CIA is the one part of the US government that needs to be cleaned out from top to bottom and rebuilt. Honestly, I'd much rather let the FBI handle all of this kind of stuff. Them I at least trust.
Americans are already worried about the current American administration getting too Communist, I don't want to see the reaction if Obama starts suggesting Perestroika.

I thought that this was a pretty widely known fact that possible terrorists were captured and tortured simply to find out if they were terrorists. Their innocence was determined by whether they could proove that they were not terrorists, completely flipping morality and justice on it's head. I thought that's why people had the problem with Gitmo in the first place.
[Blinking eyes thing]
Steam: http://steamcommunity.com/id/tzyon
AussieReaper
( ͡° ͜ʖ ͡°)
+5,761|6440|what

FEOS wrote:

Blogs and op-eds do not a prosecution make.

Investigate. Then prosecute based on the evidence.
Good advice.

"There is nothing against you. But there is no innocent person here. So, you should confess to something so you can be charged and sentenced and serve your sentence and then go back to your family and country, because you will not leave this place innocent."

That's from page 41 of the court memorandum and order, releasing al-Rabiah.
https://i.imgur.com/maVpUMN.png
Dilbert_X
The X stands for
+1,817|6393|eXtreme to the maX

FEOS wrote:

Blogs and op-eds do not a prosecution make.

Investigate. Then prosecute based on the evidence.
Picking up random people and then torturing them to see if they've done anything likewise.

Funny that you're always full of legalese when it comes to Americans, but fuzzy-wuzzies not so much.
Fuck Israel
Red Forman
Banned
+402|5687
practice practice practice
Macbeth
Banned
+2,444|5873

Dilbert_X wrote:

FEOS wrote:

Blogs and op-eds do not a prosecution make.
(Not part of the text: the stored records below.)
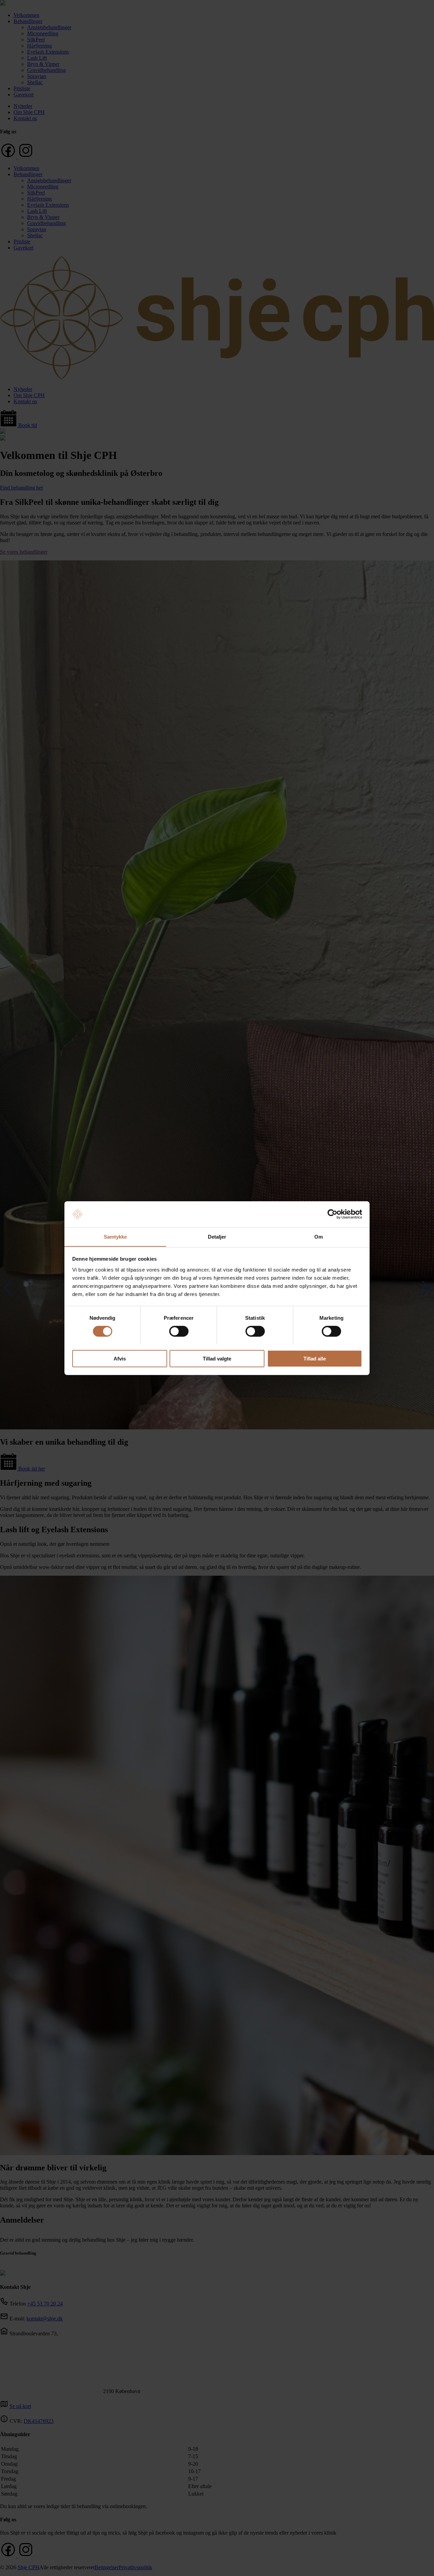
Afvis (120, 1358)
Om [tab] (318, 1236)
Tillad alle (314, 1358)
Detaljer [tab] (217, 1236)
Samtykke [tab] (115, 1236)
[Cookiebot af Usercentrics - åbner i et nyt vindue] (332, 1214)
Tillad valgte (217, 1358)
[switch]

Investigate. Then prosecute based on the evidence.
Picking up random people and then torturing them to see if they've done anything likewise.

Funny that you're always full of legalese when it comes to Americans, but fuzzy-wuzzies not so much.
Protect your own.
Dilbert_X
The X stands for
+1,817|6393|eXtreme to the maX

Macbeth wrote:

Protect your own.
Even if they're criminals?
Fuck Israel
Macbeth
Banned
+2,444|5873

Dilbert_X wrote:

Macbeth wrote:

Protect your own.
Even if they're criminals?
Just don't like the idea of choosing non-American interest over American interest and not fond of the idea of making people do our dirty work then punishing them for it.

I'm sorta crazy.
Jay
Bork! Bork! Bork!
+2,006|5645|London, England
So what's worse? Waterboarding your captives in private or beheading them on tv?
"Ah, you miserable creatures! You who think that you are so great! You who judge humanity to be so small! You who wish to reform everything! Why don't you reform yourselves? That task would be sufficient enough."
-Frederick Bastiat
Macbeth
Banned
+2,444|5873

JohnG@lt wrote:

So what's worse? Waterboarding your captives in private or beheading them on tv?
Waterboarding, Americans do it. Damned Savages we are.
Dilbert_X
The X stands for
+1,817|6393|eXtreme to the maX

JohnG@lt wrote:

So what's worse? Waterboarding your captives in private or beheading them on tv?
The thing is they're supposed to be evil terrorists and the US is supposed to be a 1st world democracy.
Or you can both be evil terrorists, up to you.

Abducting and torturing someone you know is innocent just to keep your paperwork in order is fucked up frankly.